Michael Stephens | November 10, 2011

Here is another flattering mention of Wynne Godley‘s prescient writings on the euro, this time from John Cassidy’s blog at the New Yorker. (Cassidy sat in on the Keynes side of this week’s “Keynes vs. Hayek” debate.)

Many of Godley’s publications at the Levy Institute (“haven for heterodox thought,” as Cassidy calls it), including his early observations about the exponential growth in private debt that marked the Greenspan economy, can be found here.
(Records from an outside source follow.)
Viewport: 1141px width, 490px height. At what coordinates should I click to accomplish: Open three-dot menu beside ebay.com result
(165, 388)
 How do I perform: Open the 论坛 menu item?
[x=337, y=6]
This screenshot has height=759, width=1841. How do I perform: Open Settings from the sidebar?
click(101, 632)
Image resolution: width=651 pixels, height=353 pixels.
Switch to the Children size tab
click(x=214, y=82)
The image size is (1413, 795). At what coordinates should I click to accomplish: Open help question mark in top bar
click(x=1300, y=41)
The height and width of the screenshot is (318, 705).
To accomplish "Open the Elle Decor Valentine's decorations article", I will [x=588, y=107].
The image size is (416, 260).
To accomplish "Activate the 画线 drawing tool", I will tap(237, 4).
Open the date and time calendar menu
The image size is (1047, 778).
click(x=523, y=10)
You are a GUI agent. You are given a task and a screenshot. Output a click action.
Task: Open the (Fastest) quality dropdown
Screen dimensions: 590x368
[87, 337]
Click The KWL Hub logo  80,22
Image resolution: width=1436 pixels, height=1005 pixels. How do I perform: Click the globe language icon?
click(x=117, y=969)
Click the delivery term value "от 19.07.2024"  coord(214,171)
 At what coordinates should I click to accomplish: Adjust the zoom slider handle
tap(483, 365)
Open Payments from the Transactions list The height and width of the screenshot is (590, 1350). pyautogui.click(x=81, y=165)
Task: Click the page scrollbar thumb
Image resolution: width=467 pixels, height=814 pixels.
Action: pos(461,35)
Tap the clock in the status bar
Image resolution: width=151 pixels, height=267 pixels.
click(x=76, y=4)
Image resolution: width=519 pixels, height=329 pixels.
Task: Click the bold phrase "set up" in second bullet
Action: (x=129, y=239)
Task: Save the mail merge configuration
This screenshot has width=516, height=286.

Gennaro Zezza, together with Marc Lavoie, is also putting together a new book featuring Wynne Godley’s writings (The Stock-Flow Consistent Approach: Selected Writings of Wynne Godley).  It will be released in early 2012:

This book is the intellectual legacy of Wynne Godley, the famous British economist who was the head of the Department of Applied Economics at the University of Cambridge for nearly 20 years, after having been deputy director of the Economic section at the UK Treasury. These selected writings are useful not only as a summary of the evolution of Godley’s analysis, but also equip economists with new tools for the achievement of sustainable economic growth. Professor Godley’s work always originated from puzzles in the real world economy, rather than from curiosities in economic models, and his work has retained its practicality; the stock-flow models have proved to be effective in predicting recent recessions. These essays present Godley’s challenge to accepted wisdom in the field of macroeconomic modelling, which, in his opinion, did not reflect the economics that he had learned by working on practical matters for the Treasury in the 1960s. Godley developed post-Keynesian traditions and created models which fully integrate theory with the financial system and real demand and output.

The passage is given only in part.